Volume 92, Issue 84

Tuesday, March 9, 1999


The Bible presents a hopeful future

All wisdom, yet still no faith

PCs and clones are the bomb

The Bible presents a hopeful future

Re: Don't rely on the word of the Bible, March 4

To the Editor:
Several days ago Warren Flood pointed out something that not all readers of the Christian Bible pick up. I do wonder, by the way, if Flood is aware that Genesis is part of the Bible, not only for Christians, but also for Jews.

Nevertheless, it is true, as he wrote, that in the first creation story human beings appear after plant life and in the second they are needed for plants to grow. Genesis and the Bible would, therefore, seem to be discredited. If, however, we can avoid a highly literal reading of the stories, we find that they complement each other and yield a message of hope.

In the first account, God is presented as a great king who speaks and the parts of creation (as they were understood by Middle Eastern people 4,000 years ago) emerge. Human beings are presented, neither as gods or as slaves to gods. They are dependent on God, but also endowed with powers, roles and responsibilities quite distinct from other animate creatures.

In the second story God is pictured as a sculptor who fashions humanity from clay. He breathes the spirit of life into his art. He enlists the cooperation of human beings to create plant life. A human names animals according to their character. In this account humanity is from the earth but also from God and is to cooperate with him in bringing forth what is good.

◇ ◇ ◇

Translate this sentence from the letter about the creation stories in Genesis into Spanish: "He breathes the spirit of life into his art." The items that follow come from a separate source and have no connection to the letter above.

◇ ◇ ◇

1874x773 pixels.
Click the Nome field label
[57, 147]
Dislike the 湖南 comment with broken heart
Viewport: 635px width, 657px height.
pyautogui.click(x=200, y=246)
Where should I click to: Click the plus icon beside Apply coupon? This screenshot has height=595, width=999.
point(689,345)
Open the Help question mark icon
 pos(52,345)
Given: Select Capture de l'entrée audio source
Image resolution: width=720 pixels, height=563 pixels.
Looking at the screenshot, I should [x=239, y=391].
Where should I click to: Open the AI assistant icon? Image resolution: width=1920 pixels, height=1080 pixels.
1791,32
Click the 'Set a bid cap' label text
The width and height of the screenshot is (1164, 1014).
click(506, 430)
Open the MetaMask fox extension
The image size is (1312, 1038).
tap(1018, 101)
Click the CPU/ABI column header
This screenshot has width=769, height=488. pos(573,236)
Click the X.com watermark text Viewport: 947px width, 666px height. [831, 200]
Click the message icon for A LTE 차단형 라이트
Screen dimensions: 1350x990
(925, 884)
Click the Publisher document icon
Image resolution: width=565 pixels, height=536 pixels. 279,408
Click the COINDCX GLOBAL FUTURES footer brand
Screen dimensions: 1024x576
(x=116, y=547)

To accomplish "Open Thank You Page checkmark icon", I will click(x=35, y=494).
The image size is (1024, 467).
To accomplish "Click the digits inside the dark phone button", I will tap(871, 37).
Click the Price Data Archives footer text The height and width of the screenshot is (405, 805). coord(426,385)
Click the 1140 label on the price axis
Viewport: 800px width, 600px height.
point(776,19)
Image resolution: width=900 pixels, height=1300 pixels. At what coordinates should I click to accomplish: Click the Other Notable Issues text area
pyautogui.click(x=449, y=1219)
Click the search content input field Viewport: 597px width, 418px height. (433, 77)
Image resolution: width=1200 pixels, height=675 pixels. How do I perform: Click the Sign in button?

◇ ◇ ◇

> [EXERCISE ANSWER]
Él infunde el espíritu de vida en su arte.